>>>

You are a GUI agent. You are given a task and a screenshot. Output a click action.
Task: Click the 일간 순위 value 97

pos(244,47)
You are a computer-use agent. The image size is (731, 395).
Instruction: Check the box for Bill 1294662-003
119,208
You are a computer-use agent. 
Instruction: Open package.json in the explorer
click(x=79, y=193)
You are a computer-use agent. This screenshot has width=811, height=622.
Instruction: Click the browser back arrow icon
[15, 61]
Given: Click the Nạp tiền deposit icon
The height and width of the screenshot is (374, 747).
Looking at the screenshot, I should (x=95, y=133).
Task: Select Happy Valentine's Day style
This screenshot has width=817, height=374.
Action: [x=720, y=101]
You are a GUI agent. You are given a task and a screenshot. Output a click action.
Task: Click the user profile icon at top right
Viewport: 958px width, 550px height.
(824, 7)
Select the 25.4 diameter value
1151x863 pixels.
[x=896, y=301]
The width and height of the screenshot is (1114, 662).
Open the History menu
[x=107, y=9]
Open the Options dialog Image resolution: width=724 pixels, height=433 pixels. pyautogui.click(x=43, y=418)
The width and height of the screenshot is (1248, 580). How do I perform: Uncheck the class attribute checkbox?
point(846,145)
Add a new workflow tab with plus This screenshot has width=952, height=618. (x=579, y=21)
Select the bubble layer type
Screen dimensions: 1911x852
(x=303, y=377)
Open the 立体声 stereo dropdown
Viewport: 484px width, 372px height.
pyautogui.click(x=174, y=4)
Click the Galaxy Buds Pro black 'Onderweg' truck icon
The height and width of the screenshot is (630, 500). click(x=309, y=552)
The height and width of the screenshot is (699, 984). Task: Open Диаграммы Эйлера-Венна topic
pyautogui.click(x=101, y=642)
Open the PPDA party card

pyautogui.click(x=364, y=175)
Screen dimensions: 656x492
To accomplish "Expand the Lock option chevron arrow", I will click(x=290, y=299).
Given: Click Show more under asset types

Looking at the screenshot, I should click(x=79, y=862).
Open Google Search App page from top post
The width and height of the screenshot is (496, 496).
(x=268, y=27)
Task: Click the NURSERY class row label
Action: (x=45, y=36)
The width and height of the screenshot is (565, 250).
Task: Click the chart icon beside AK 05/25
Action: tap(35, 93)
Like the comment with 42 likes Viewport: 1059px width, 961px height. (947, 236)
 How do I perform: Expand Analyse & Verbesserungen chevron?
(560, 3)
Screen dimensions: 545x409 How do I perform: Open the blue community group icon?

<<<

* [EXERCISE]: Render all of the data above as a JSON list of strings, one string per line, omitting blank lines.

* [RESPONSE TO THIS TASK]:
[
  "You are a GUI agent. You are given a task and a screenshot. Output a click action.",
  "Task: Click the 일간 순위 value 97",
  "pos(244,47)",
  "You are a computer-use agent. The image size is (731, 395).",
  "Instruction: Check the box for Bill 1294662-003",
  "119,208",
  "You are a computer-use agent. ",
  "Instruction: Open package.json in the explorer",
  "click(x=79, y=193)",
  "You are a computer-use agent. This screenshot has width=811, height=622.",
  "Instruction: Click the browser back arrow icon",
  "[15, 61]",
  "Given: Click the Nạp tiền deposit icon",
  "The height and width of the screenshot is (374, 747).",
  "Looking at the screenshot, I should (x=95, y=133).",
  "Task: Select Happy Valentine's Day style",
  "This screenshot has width=817, height=374.",
  "Action: [x=720, y=101]",
  "You are a GUI agent. You are given a task and a screenshot. Output a click action.",
  "Task: Click the user profile icon at top right",
  "Viewport: 958px width, 550px height.",
  "(824, 7)",
  "Select the 25.4 diameter value",
  "1151x863 pixels.",
  "[x=896, y=301]",
  "The width and height of the screenshot is (1114, 662).",
  "Open the History menu",
  "[x=107, y=9]",
  "Open the Options dialog Image resolution: width=724 pixels, height=433 pixels. pyautogui.click(x=43, y=418)",
  "The width and height of the screenshot is (1248, 580). How do I perform: Uncheck the class attribute checkbox?",
  "point(846,145)",
  "Add a new workflow tab with plus This screenshot has width=952, height=618. (x=579, y=21)",
  "Select the bubble layer type",
  "Screen dimensions: 1911x852",
  "(x=303, y=377)",
  "Open the 立体声 stereo dropdown",
  "Viewport: 484px width, 372px height.",
  "pyautogui.click(x=174, y=4)",
  "Click the Galaxy Buds Pro black 'Onderweg' truck icon",
  "The height and width of the screenshot is (630, 500). click(x=309, y=552)",
  "The height and width of the screenshot is (699, 984). Task: Open Диаграммы Эйлера-Венна topic",
  "pyautogui.click(x=101, y=642)",
  "Open the PPDA party card",
  "pyautogui.click(x=364, y=175)",
  "Screen dimensions: 656x492",
  "To accomplish \"Expand the Lock option chevron arrow\", I will click(x=290, y=299).",
  "Given: Click Show more under asset types",
  "Looking at the screenshot, I should click(x=79, y=862).",
  "Open Google Search App page from top post",
  "The width and height of the screenshot is (496, 496).",
  "(x=268, y=27)",
  "Task: Click the NURSERY class row label",
  "Action: (x=45, y=36)",
  "The width and height of the screenshot is (565, 250).",
  "Task: Click the chart icon beside AK 05/25",
  "Action: tap(35, 93)",
  "Like the comment with 42 likes Viewport: 1059px width, 961px height. (947, 236)",
  " How do I perform: Expand Analyse & Verbesserungen chevron?",
  "(560, 3)",
  "Screen dimensions: 545x409 How do I perform: Open the blue community group icon?"
]